As leaders, coworkers, parents, and human beings, there is no better way to learn than to hear about how others faced the same challenges. And so, in keeping with that spirit, I’ve compiled a list of some of the most valuable lessons in leadership I’ve gained during the past year from our bloggers.
- Model the behavior you expect from others. If leaders truly want to eliminate workplace conflict, “you need to model the desired behavior,” wrote Sarah Richardson, CIO at NCH Healthcare System. She believes that if staff members see their superiors bicker and squabble, they’re likely to follow suit. On the other hand, if leaders truly listen (instead of digging in their heels), refuse to get caught up in emotions, approach others respectfully, and focus on problem-solving over winning, everyone benefits.
- Challenge your vendors. Scott MacLean, Deputy CIO at Partners HealthCare, did just that when he asked representatives from rival companies to help improve the user experience by presenting ideas on how to better navigate multiple systems. “We posed the question, if you or your loved one were in one of our hospitals or clinics and the EHR was having technical problems, would you want the underlying technology suppliers to quibble or to work together to solve the problem?” And although some vendors declined, others stepped up to the challenge and “worked across corporate lines to make very impressive presentations,” he said.
- If you want to develop a strong relationship, don’t force it. In fact, if any professional relationship — and particularly a vendor-client relationship — is to succeed, the key is a “delicate start” that doesn’t involve a sales pitch, a PowerPoint, or a long list of satisfied clients. Rather, “a delicate start is a discussion, a chat, a conversation, and it does not much matter on the topic,” wrote Dan Morreale, CIO at Hunterdon Healthcare. It is “a chance to tell each other who we are. It is not a conversation about ‘what’; it a discourse on ‘who.’ The beginning is about your larger dreams, the big picture, and the future.”

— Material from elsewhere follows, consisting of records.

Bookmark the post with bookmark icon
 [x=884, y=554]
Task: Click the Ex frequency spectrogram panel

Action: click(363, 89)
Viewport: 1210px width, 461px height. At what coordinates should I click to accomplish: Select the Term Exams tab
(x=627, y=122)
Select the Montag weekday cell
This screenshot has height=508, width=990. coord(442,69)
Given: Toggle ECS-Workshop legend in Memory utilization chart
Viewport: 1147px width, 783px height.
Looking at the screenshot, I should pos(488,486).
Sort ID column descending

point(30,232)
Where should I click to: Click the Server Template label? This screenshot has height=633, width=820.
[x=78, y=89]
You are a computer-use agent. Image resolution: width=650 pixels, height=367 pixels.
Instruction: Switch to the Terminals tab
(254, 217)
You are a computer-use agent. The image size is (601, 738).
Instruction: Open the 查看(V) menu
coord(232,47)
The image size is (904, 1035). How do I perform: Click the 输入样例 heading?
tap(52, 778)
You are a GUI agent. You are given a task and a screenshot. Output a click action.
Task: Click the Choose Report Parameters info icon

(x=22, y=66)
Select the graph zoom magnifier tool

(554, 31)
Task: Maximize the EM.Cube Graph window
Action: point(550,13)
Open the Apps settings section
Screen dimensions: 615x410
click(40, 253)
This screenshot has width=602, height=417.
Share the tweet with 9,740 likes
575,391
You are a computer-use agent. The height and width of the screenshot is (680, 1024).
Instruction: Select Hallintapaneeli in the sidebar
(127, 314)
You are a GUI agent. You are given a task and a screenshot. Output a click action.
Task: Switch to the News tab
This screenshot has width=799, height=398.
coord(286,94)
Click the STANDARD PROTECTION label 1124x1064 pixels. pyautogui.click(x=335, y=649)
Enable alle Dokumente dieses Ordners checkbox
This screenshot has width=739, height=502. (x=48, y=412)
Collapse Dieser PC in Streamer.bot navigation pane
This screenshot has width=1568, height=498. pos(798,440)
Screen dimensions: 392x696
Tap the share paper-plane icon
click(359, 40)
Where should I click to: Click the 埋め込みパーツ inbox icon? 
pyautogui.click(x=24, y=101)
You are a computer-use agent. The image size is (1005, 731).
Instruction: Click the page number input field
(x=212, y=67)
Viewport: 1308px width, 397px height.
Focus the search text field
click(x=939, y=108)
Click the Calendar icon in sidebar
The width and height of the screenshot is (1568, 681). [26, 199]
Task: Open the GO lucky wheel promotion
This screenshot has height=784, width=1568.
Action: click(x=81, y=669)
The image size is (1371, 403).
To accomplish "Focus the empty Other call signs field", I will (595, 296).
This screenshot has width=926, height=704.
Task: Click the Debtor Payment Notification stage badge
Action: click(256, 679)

- Realize it is NOT all about IT. From population health to personalized medicine, we’re experiencing a fundamental reorganization of healthcare delivery, and IT is a critical enabler of that reorganization, stated Dave Miller, CIO at Optimum Healthcare IT (and former CIO at University of Arkansas for Medical Sciences). And yet, he wrote, “it is not about technology. It is about creating a better quality of life, a better clinical outcome at a lower cost, and a better experience for the patient and their family.”
- Don’t try to change people. “When we try to change others to fit our style, we just end up disappointed and frustrated,” said Chris Walden, director of IS at Health First. When leaders expect others to act and perform in the same manner they do, it can lead to communication breakdowns, team strife, and missed opportunities to be a great team. In other words? Communicate your expectations in a respectful way. Because “the more we can talk to each other, recognize and concede to our differences, the better chance we have to really impact change.”
- If it’s not right, hit pause. Earlier this year, Sue Schade, CIO at University of Michigan Hospitals and Health Centers, faced a difficult decision when it became clear that the organization wasn’t ready for a scheduled upgrade. Although it would mean taking a step back and revising the roadmap, Schade didn’t hesitate. “This isn’t just about having a correct bill or getting the patient’s address right. The EHR carries the information our clinicians depend on to care for critically ill patients. A question about data integrity and possible data corruption was enough for me to say ‘cancel it.’” She did, and her organization was later able to proceed with confidence.
- React the right way when someone lets you down. It’s inevitable that someone will disappoint you, but what defines a strong leader is the ability to own the situation, express concern, and then find a path forward, wrote John Mason, CIO at Hill Country Memorial Hospital. “The longer you use the frustration as a point of concern between you and that team member, the less productive you’ll both be. Find the path to solution quickly, and implement a plan to resolve the failure.”
Do yourself a favor and consider these gems from those who are in the trenches. And have a wonderful holiday!